====== LISTED ENTRIES

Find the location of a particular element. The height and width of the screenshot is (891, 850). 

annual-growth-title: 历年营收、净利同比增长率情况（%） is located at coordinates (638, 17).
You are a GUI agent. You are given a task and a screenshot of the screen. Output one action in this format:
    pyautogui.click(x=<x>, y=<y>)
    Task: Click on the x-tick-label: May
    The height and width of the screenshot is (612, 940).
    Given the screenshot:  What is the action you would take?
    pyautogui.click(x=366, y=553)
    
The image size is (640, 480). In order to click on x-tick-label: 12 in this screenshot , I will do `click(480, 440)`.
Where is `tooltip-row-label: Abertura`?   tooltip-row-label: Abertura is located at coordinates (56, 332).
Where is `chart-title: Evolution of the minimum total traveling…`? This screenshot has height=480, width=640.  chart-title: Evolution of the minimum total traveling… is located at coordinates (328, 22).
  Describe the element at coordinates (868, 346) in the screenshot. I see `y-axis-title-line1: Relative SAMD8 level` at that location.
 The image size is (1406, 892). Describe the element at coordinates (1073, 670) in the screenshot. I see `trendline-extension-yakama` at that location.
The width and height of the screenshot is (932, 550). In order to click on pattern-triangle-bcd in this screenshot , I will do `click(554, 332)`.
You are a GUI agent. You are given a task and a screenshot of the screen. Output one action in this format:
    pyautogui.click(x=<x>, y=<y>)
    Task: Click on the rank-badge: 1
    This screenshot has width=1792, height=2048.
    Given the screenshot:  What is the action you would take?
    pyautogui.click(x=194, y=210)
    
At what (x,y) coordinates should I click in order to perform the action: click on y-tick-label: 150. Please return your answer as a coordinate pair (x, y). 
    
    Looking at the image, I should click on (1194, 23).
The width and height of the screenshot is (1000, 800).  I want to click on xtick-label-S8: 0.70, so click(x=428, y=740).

============

- _EXERCISE DETAILS_
Recast the lines from the first one through the line containing "coordinates (56, 332)." as a Markdown table with the columns Row and Line, numbering each line and omitting blank lines.

- _EXERCISE OUTPUT_
| Row | Line |
|---|---|
| 1 | Find the location of a particular element. The height and width of the screenshot is (891, 850).  |
| 2 | annual-growth-title: 历年营收、净利同比增长率情况（%） is located at coordinates (638, 17). |
| 3 | You are a GUI agent. You are given a task and a screenshot of the screen. Output one action in this format: |
| 4 |     pyautogui.click(x=<x>, y=<y>) |
| 5 |     Task: Click on the x-tick-label: May |
| 6 |     The height and width of the screenshot is (612, 940). |
| 7 |     Given the screenshot:  What is the action you would take? |
| 8 |     pyautogui.click(x=366, y=553) |
| 9 | The image size is (640, 480). In order to click on x-tick-label: 12 in this screenshot , I will do `click(480, 440)`. |
| 10 | Where is `tooltip-row-label: Abertura`?   tooltip-row-label: Abertura is located at coordinates (56, 332). |